Par contre, la peur pour ses amortisseurs est pour tout conducteur un argument autrement plus convaincant, une crainte qui ne pourrait être générée que par l'instauration d'ilots centraux - en "dur" s'entend - même de faible hauteur mais disposés à intervalles très réguliers, tels qu'on peut en observer dans d'autres localités, à l'approche de la ville d'OTTIGNIES par exemple.

S'il fallait d'ailleurs relativiser l'efficacité de la solution purement visuelle, je ne citerais que cette même route RN237, mais dans son prolongement immédiat entre BOUSVAL et WAYS.

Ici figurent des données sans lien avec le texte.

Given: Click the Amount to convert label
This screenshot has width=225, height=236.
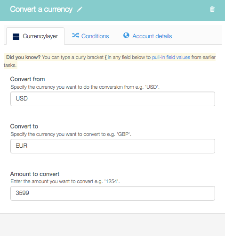Looking at the screenshot, I should pos(35,174).
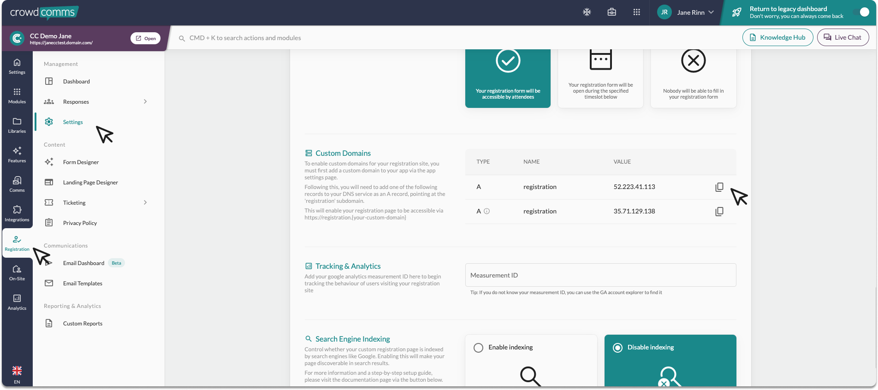878x390 pixels.
Task: Click the snowflake icon in top bar
Action: tap(587, 12)
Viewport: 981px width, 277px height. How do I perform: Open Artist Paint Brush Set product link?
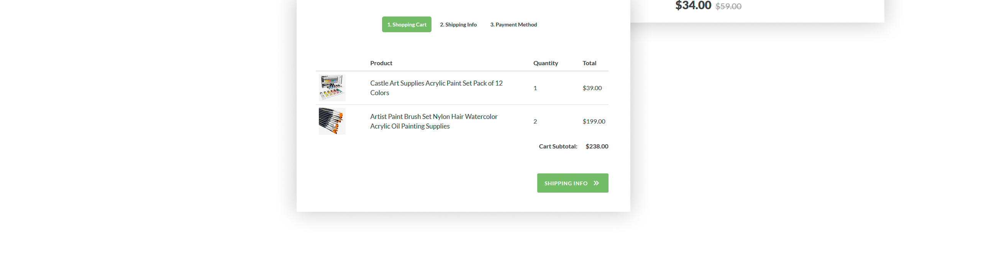pos(434,121)
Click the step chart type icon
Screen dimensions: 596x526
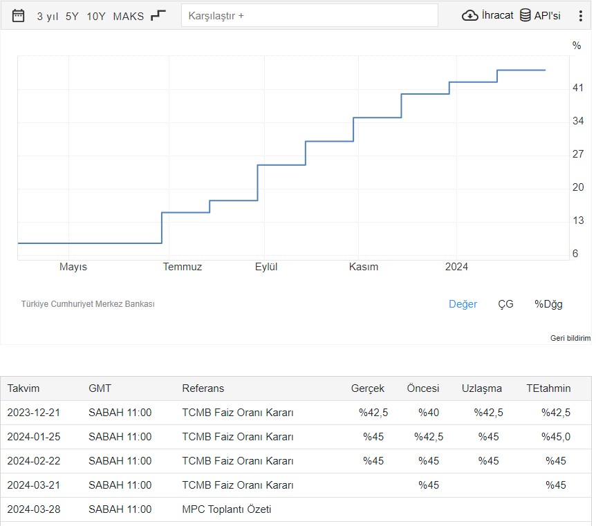[158, 15]
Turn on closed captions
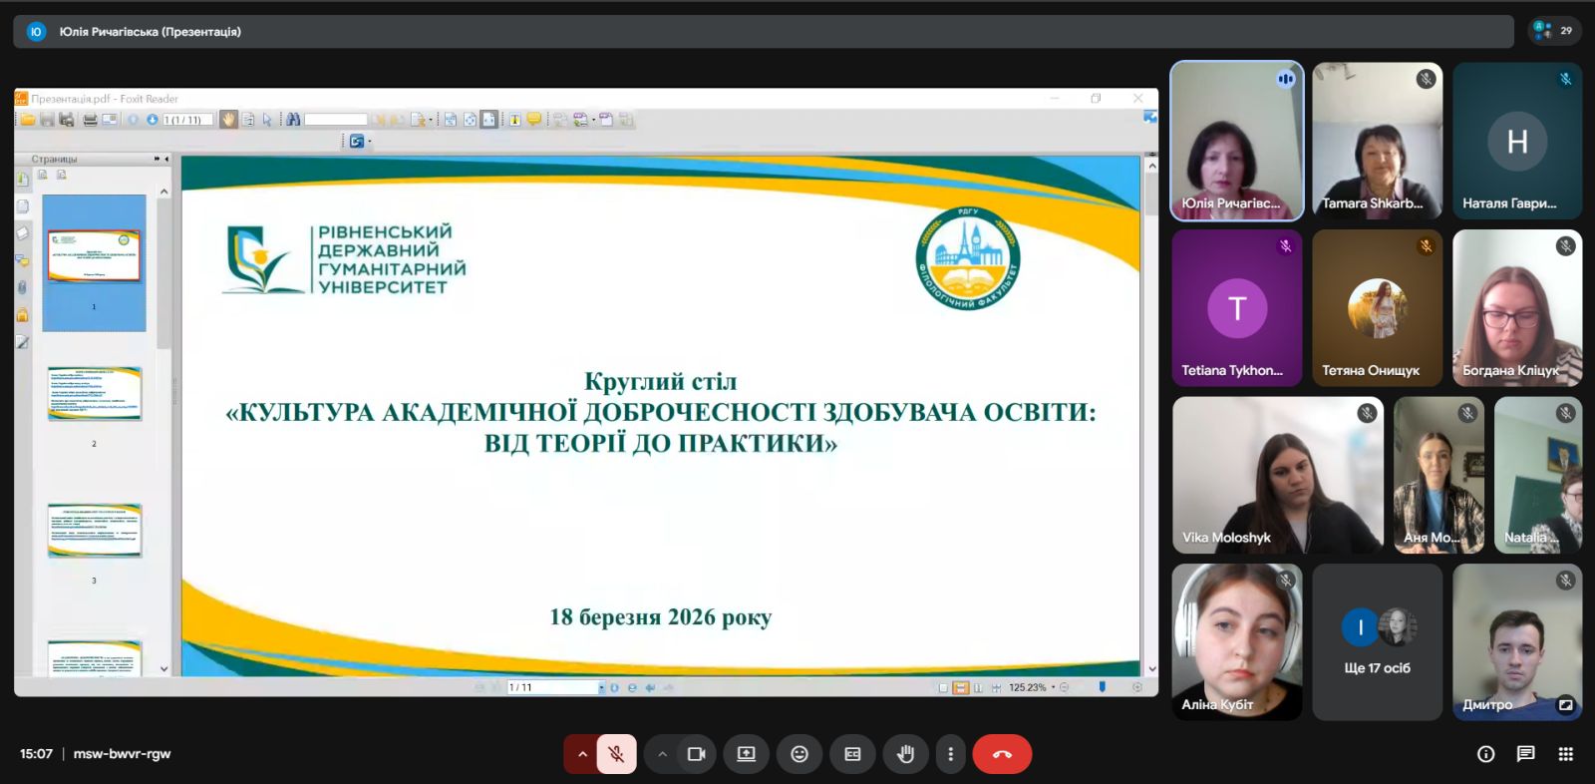 [x=852, y=754]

Sur ce tronçon, malgré la présence d'une double rangée d'arbres à intervalles rapprochés situés de part et d'autre de la chaussée, qui augmentent pourtant l'impression de vitesse, et nonobstant le rétrécissement physique engendré par l'accotement herbeux d'un côté et l'obstacle de la piste cyclable surélevée de l'autre, les vitesses affichées par les véhicules se croisant à quelques petites dizaines de centimètres de distance ne semblent en rien être affectées par une telle disposition.

La dangerosité intrinsèque de cette chaussée n'est d'ailleurs plus à prouver, au regard des très graves accidents qui y sont survenus ces quinze dernières années.

En définitive, sur la question de la longueur, une bande de rétrécissement centrale dans la traversée de BOUSVAL n'aura de sens et d'efficacité que si elle est réalisée au moins en partie au moyen de matériaux solides, et non simplement tracée dans ses limites par de la peinture.

ENTREES DU VILLAGE ("mieux marquer l'entrée dans l'agglomération")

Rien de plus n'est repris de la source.